Flying solo appears to pay off, at least in private equity investing.
Investors that make private equity investments directly in companies get better returns with lower costs than they would by co-investing alongside their private equity managers or investing in private equity funds, according to a new paper co-authored by Josh Lerner, the Jacob H. Schiff Professor of Investment Banking at Harvard Business School, Boston.
A growing number of large institutional investors have been ditching the private equity fund investment model to make direct investments. These investors are attracted by the lower fees and increased control over investment selection.

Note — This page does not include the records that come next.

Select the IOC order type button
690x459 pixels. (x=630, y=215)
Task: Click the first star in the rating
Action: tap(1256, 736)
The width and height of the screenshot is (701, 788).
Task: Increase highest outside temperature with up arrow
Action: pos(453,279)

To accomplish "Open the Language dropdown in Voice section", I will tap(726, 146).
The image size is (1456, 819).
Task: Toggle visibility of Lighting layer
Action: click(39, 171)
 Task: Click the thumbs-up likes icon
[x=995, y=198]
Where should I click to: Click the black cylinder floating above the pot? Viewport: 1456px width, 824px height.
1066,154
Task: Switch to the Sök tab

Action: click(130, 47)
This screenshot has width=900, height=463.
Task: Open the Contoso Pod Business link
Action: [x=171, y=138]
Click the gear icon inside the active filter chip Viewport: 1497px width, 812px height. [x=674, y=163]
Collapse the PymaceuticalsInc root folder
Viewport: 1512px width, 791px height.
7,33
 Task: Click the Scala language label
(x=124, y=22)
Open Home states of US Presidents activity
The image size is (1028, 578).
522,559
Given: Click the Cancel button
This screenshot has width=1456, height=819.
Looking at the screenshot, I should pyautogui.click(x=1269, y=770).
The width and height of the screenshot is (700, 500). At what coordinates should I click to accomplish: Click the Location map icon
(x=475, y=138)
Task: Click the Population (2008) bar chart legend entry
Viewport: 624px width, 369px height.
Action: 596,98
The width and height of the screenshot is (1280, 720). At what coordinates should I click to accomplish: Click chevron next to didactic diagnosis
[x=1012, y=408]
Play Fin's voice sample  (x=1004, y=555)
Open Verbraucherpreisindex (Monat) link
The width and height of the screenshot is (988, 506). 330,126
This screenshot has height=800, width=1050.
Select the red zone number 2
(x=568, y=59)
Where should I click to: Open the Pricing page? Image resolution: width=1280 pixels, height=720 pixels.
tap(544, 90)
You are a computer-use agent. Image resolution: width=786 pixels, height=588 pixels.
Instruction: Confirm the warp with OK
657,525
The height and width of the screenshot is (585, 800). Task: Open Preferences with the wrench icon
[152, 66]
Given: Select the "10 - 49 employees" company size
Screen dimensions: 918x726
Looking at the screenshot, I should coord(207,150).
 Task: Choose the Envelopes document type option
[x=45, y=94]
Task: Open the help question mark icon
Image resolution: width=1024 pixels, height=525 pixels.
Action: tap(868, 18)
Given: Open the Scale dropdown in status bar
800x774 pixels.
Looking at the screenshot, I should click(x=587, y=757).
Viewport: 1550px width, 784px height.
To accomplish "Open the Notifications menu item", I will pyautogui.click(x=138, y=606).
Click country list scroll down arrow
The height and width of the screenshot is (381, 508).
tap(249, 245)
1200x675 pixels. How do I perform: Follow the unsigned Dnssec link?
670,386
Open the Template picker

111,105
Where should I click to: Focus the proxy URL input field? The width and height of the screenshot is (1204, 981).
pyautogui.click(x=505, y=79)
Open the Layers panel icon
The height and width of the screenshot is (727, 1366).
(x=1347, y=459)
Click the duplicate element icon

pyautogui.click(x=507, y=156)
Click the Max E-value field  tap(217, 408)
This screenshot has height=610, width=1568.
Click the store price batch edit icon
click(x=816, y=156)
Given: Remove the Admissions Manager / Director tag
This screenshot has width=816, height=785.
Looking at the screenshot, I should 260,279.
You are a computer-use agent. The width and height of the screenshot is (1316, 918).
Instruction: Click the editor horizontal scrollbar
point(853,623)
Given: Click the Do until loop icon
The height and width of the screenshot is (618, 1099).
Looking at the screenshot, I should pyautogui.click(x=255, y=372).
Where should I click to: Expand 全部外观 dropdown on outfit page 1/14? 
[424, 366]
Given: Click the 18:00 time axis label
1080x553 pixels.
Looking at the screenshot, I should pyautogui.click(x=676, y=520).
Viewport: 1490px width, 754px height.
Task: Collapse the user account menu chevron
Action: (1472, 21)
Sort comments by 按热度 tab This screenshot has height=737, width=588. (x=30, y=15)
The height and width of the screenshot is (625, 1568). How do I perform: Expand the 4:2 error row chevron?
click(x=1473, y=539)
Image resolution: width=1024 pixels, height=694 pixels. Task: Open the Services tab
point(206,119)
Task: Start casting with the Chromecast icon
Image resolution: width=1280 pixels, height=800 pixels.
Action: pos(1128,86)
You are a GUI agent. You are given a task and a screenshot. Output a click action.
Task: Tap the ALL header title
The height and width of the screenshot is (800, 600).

While a few have been investing directly for more than a decade, a growing number of investors have been showing interest in investing directly over the past 12 to 18 months. Investors that have gone the solo direct route include University of Michigan endowment, China Investment Corp., Teachers Retirement System of Texas and Ontario Teachers' Pension Plan.
The C$117.1 billion (US$117.8 billion) Ontario Teachers is one of the most experienced. It has been making direct investments since 1991. In October, it closed a C$150 million equity financing of Canbriam Energy Inc. through its private equity investment division, Teachers' Private Capital.
The $113 billion Austin-based Texas Teachers' pension fund is also an experienced co-investor. On Oct. 23, it invested $200 million in restricted securities of Delta Topco Ltd., a sports media company that owns Formula One Group. Some 10% of Texas Teachers' $13 billion private equity portfolio is in similar investments.
Other investors such as China Investment Corp. are newer to direct investment, especially going solo. In May, Blackstone Group led a deal that included $500 million investments by a group that included China Investment Corp. and Government of Singapore Investment Corp. in Cheniere Energy Partners LP, Houston, which has a natural gas facility in western Cameron Parish, La.(CIC owns a $3 billion stake in New York-based alternative investment firm, Blackstone Group.)